TASK OBJECTIVE: In the data below, find the line that contains "Leaflet (548, 1017)" and the line that contains "[Twitter] (411, 891)". Copy both, plus every line between them, exactly.

DATA SUPPLIED:
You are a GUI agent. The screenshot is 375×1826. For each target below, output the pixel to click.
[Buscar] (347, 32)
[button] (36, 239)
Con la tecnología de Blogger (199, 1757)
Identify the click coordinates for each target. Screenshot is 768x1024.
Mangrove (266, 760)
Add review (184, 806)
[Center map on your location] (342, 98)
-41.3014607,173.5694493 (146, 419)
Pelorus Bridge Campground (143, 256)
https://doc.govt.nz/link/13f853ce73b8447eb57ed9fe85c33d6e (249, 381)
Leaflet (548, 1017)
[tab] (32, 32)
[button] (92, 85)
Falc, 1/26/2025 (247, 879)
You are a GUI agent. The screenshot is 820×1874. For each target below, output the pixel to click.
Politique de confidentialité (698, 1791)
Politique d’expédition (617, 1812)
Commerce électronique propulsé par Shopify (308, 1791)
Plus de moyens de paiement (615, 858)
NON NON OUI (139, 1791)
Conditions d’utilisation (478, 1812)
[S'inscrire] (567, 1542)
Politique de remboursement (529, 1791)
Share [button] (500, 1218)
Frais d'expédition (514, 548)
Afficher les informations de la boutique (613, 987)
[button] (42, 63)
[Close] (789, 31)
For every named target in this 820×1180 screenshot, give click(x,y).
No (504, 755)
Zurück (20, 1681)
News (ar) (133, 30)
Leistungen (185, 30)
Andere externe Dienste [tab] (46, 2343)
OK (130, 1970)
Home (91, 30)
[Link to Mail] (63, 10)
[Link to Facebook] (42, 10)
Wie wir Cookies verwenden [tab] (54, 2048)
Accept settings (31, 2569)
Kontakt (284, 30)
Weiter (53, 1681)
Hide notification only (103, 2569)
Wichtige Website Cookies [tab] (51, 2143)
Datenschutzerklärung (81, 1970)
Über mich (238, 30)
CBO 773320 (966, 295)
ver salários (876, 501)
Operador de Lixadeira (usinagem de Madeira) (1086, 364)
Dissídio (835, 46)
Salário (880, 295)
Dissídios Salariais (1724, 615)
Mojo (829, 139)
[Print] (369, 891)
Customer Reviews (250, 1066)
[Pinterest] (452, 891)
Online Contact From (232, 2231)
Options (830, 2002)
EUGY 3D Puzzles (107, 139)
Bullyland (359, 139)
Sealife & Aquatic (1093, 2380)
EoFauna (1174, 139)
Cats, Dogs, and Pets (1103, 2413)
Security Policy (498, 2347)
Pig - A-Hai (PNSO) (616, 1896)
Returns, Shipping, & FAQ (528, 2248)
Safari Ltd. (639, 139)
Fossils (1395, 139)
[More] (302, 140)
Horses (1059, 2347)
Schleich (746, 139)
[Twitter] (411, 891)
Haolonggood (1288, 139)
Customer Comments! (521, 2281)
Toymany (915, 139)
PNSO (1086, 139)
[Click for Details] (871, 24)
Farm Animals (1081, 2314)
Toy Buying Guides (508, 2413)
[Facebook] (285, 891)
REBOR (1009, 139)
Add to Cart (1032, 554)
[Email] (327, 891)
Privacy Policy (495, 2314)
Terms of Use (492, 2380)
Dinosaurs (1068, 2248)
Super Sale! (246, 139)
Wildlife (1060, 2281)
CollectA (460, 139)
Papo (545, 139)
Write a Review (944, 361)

REPLY TO THE EXERCISE:
Leaflet (548, 1017)
[tab] (32, 32)
[button] (92, 85)
Falc, 1/26/2025 (247, 879)
You are a GUI agent. The screenshot is 820×1874. For each target below, output the pixel to click.
Politique de confidentialité (698, 1791)
Politique d’expédition (617, 1812)
Commerce électronique propulsé par Shopify (308, 1791)
Plus de moyens de paiement (615, 858)
NON NON OUI (139, 1791)
Conditions d’utilisation (478, 1812)
[S'inscrire] (567, 1542)
Politique de remboursement (529, 1791)
Share [button] (500, 1218)
Frais d'expédition (514, 548)
Afficher les informations de la boutique (613, 987)
[button] (42, 63)
[Close] (789, 31)
For every named target in this 820×1180 screenshot, give click(x,y).
No (504, 755)
Zurück (20, 1681)
News (ar) (133, 30)
Leistungen (185, 30)
Andere externe Dienste [tab] (46, 2343)
OK (130, 1970)
Home (91, 30)
[Link to Mail] (63, 10)
[Link to Facebook] (42, 10)
Wie wir Cookies verwenden [tab] (54, 2048)
Accept settings (31, 2569)
Kontakt (284, 30)
Weiter (53, 1681)
Hide notification only (103, 2569)
Wichtige Website Cookies [tab] (51, 2143)
Datenschutzerklärung (81, 1970)
Über mich (238, 30)
CBO 773320 (966, 295)
ver salários (876, 501)
Operador de Lixadeira (usinagem de Madeira) (1086, 364)
Dissídio (835, 46)
Salário (880, 295)
Dissídios Salariais (1724, 615)
Mojo (829, 139)
[Print] (369, 891)
Customer Reviews (250, 1066)
[Pinterest] (452, 891)
Online Contact From (232, 2231)
Options (830, 2002)
EUGY 3D Puzzles (107, 139)
Bullyland (359, 139)
Sealife & Aquatic (1093, 2380)
EoFauna (1174, 139)
Cats, Dogs, and Pets (1103, 2413)
Security Policy (498, 2347)
Pig - A-Hai (PNSO) (616, 1896)
Returns, Shipping, & FAQ (528, 2248)
Safari Ltd. (639, 139)
Fossils (1395, 139)
[More] (302, 140)
Horses (1059, 2347)
Schleich (746, 139)
[Twitter] (411, 891)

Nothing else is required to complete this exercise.